The discretion enjoyed by the Secretary is not, however, unbounded. To be sure, the standard of review is a highly deferential one, and the court may not substitute its judgment for that of the agency. Environmental Defense Fund v. Costle, 657 F.2d 275, 283 (D.C.Cir.1981). But the court, under the standards set forth in the Administrative Procedure Act, 5 U.S.C. § 553 et seq., must set aside agency action which is “arbitrary, capricious, an abuse of discretion, or otherwise not in accordance with law.” 5 U.S.C. § 706(2)(A). For its decision to be sustained, “the agency must consider all of the relevant factors and demonstrate a reasonable connection between the facts on the record and the resulting policy choice.” Sierra Club v. Costle, 657 F.2d 298, 323 (D.C.Cir.1981). To judge the reasonableness of the connection between the facts and the agency action the court “must engage in a ‘substantial inquiry’ into the facts, one that is ‘searching and careful.’ ” Ethyl Corp. v. Environmental Protection Agency, 541 F.2d 1, 34 (D.C.Cir.1976) (en banc) (quoting Citizens to Preserve Overton Park v. Volye, 401 U.S. 402, 415, 91 S.Ct. 814, 823, 28 L.Ed.2d 136 (1971)), cert. denied, 426 U.S. 941, 96 S.Ct. 2663, 49 L.Ed.2d 394 (1976).

In the case at bar, the Secretary first attempted to support his decision only by the affidavit of Frank W. Naylor, Jr., Under Secretary for Small Community and Rural Development of the Department of Agriculture. In his affidavit, attached to defendant’s memorandum in support of his motion for summary judgment, Mr. Naylor states simply that on the basis of continuous monitoring of agricultural credit conditions, as well as consideration of guidelines previously identified to certain members of Congress, the Secretary and his staff concluded that no economic emergency loans should be made in FY 1982. The factors referred to were identified in correspondence with members of Congress, copies of which were attached to the first Naylor affidavit. They included (1) current loan to deposit ratios of rural banks in a particular state, (2) declines in a state’s net farm income, (3) variations in the crop yields of the major crops within a state, and (4) a significant upward change in the number of classified loans held by conventional or farm credit system agricultural lenders in a state.

In an order dated November 29,1982 this court ordered the Secretary to submit a supplemental affidavit which would demonstrate the type of data considered by the Secretary, the frequency and manner in which the data were collected and considered by the Secretary, as well as the underlying data presented to and considered by the Secretary or his designee ultimately responsible for the decision that no economic emergency loans would be made in FY 1982.

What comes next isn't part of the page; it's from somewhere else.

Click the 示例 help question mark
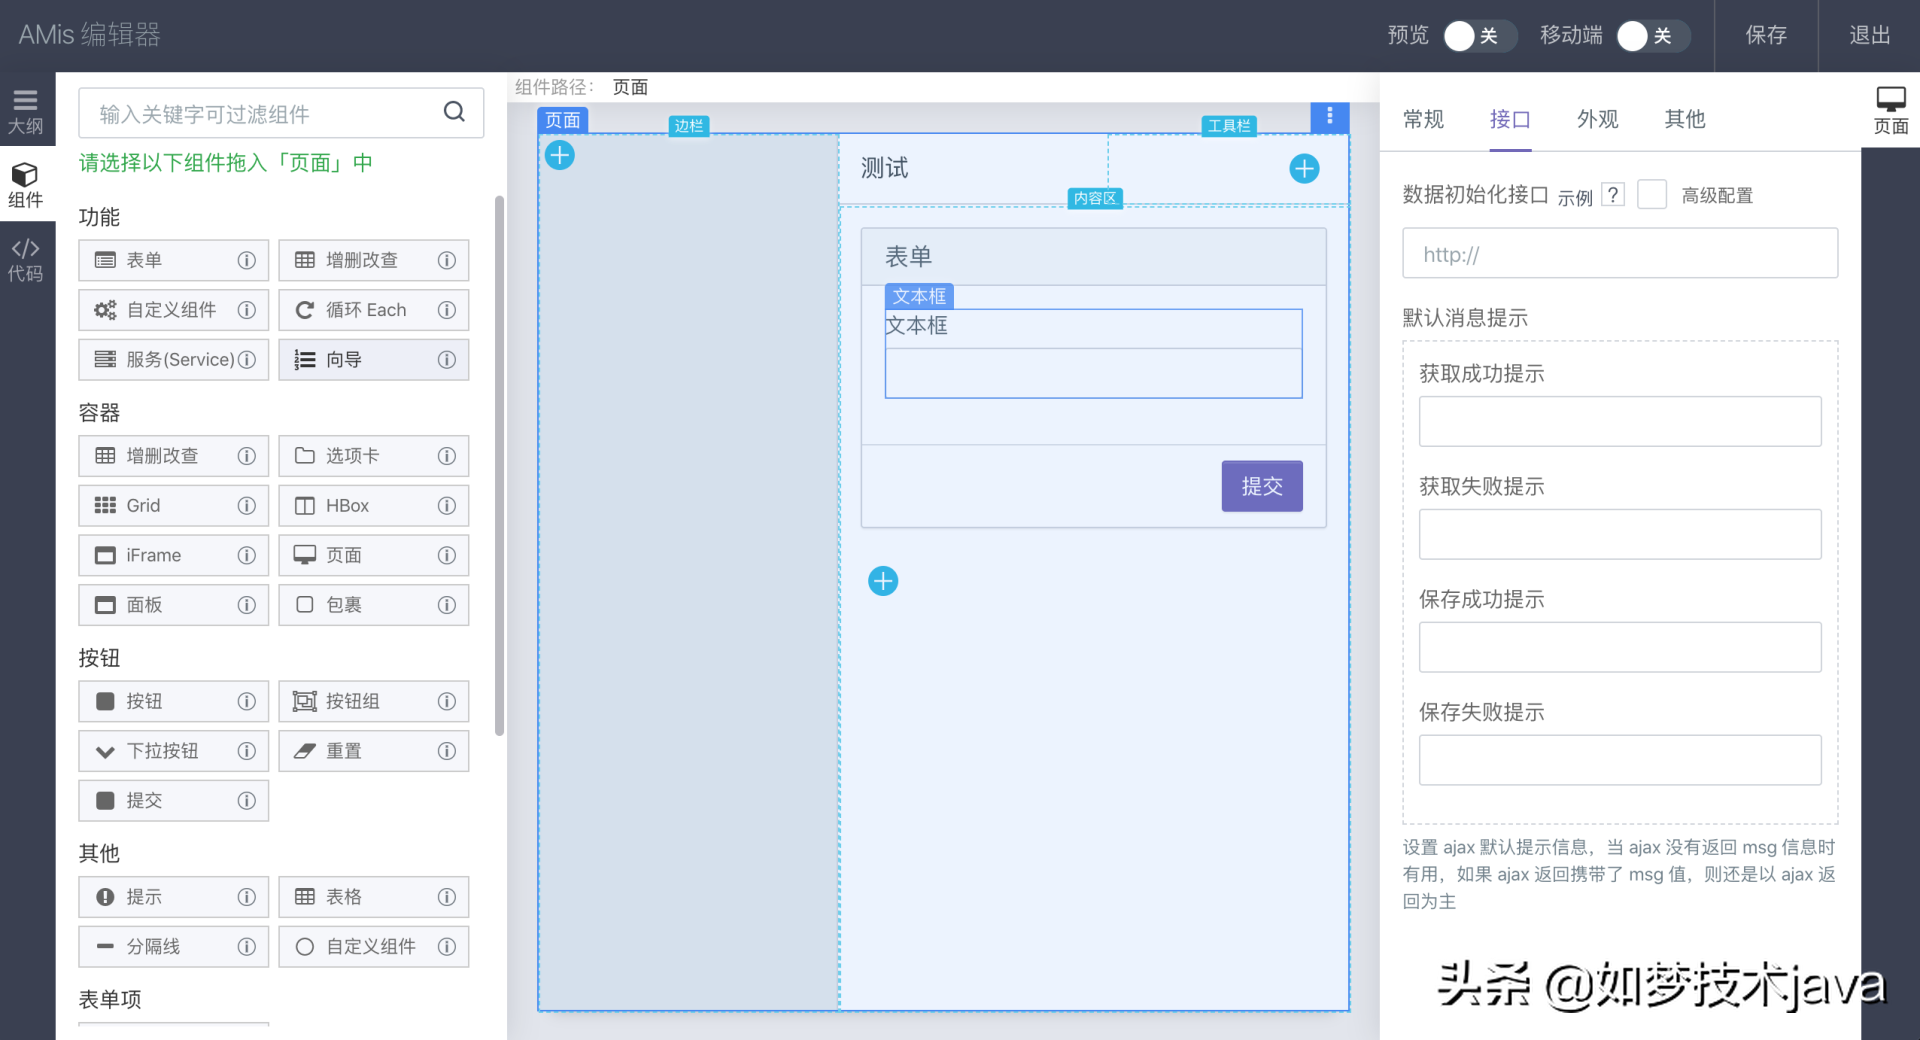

Although the Secretary protested that his first submission was adequate, on December 15, 1982 he responded to the court’s order with another, longer affidavit from Mr. Naylor accompanied by thirteen voluminous attachments. In his second affidavit Mr. Naylor expanded the list of factors considered, adding to those above (1) whether credit was available from other lenders, (2) whether FmHA operating or emergency loans were available, (3) declines in a state’s share of national net farm income, (4) whether a state was experiencing “abnormal economic stress”, and (5) the “overall health of agricultural credit.”

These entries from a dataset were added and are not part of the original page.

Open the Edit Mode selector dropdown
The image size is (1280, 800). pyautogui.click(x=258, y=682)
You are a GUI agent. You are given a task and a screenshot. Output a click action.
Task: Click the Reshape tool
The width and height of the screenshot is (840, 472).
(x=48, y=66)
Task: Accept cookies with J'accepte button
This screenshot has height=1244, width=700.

According to his affidavit, Mr. Naylor obtained his data from a variety of sources in a variety of ways. He first lists meetings held throughout the year with various interested groups, including eight meetings with Farm Credit System entities, ten with representatives of the private banking sector, and four with what he labels “interested groups”. Half of these meetings were conducted in connection with speeches given by Mr. Naylor to the concerned group. In addition, the Secretary established an ad hoc committee made up of private agricultural lenders which Naylor says met periodically to monitor the credit situation. Finally, Naylor regularly examined reports from various sources, including quarterly reports from the Farm Credit Administration which gave the results of the ad hoc committee’s monitoring, periodic letters from the American Bankers Association outlining its analysis, monthly reports published by the Board of Governors of the Federal Reserve System entitled Agricultural Finance Databook, and briefing papers prepared for the Secretary by the Department of Agriculture Economic Research Service. Examples of the above reports are attached to Naylor’s second affidavit.

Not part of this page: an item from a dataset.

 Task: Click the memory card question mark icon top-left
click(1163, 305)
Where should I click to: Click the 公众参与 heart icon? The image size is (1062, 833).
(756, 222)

Upon analysis of the factors listed by the Secretary and the data considered by him, the court finds that the Secretary’s refusal to implement the economic emergency loan program in FY 1982 was arbitrary, capricious and an abuse of discretion. To begin with, at least two of the factors listed are of doubtful relevance in deciding whether an economic emergency exists in agriculture. First, variations in crop yields within a particular state, when considered alone and without any price component, say little about farmers’ economic well-being. As plaintiffs point out, it is often during years of bountiful harvests that farmers are most hard-pressed, because the abundance of production drives prices down, even below costs of production. Furthermore, even assuming that variations in crop yields were relevant, the Secretary presented to the court no example of the particular, state-by-state data which he purported to consider. Instead, within the Secretary’s submissions are only a few general references on a national scale, such as a reference to larger than expected corn, soybeans and spring wheat harvests found in the Farm Credit Administration’s second quarter report. Second Naylor Affidavit, Attachment (“Att.”) 4 at 3.

Second, the Secretary initially said he would consider declines in a state’s farm income, but later modified that slightly to say he would consider declines in a particular state’s share of national net farm income. Presumably, then, the Secretary would have viewed an absence of decline in that share as a sign that no emergency existed in that state. But it is apparent that a particular state’s farm income could decline in absolute terms, even while its percentage share of national farm income remained stable, if farm income as a whole dropped nationally. Consequently, both crop yields viewed in a vacuum and farm income viewed as a share of national income are both irrelevant to a determination of farmers’ economic well-being.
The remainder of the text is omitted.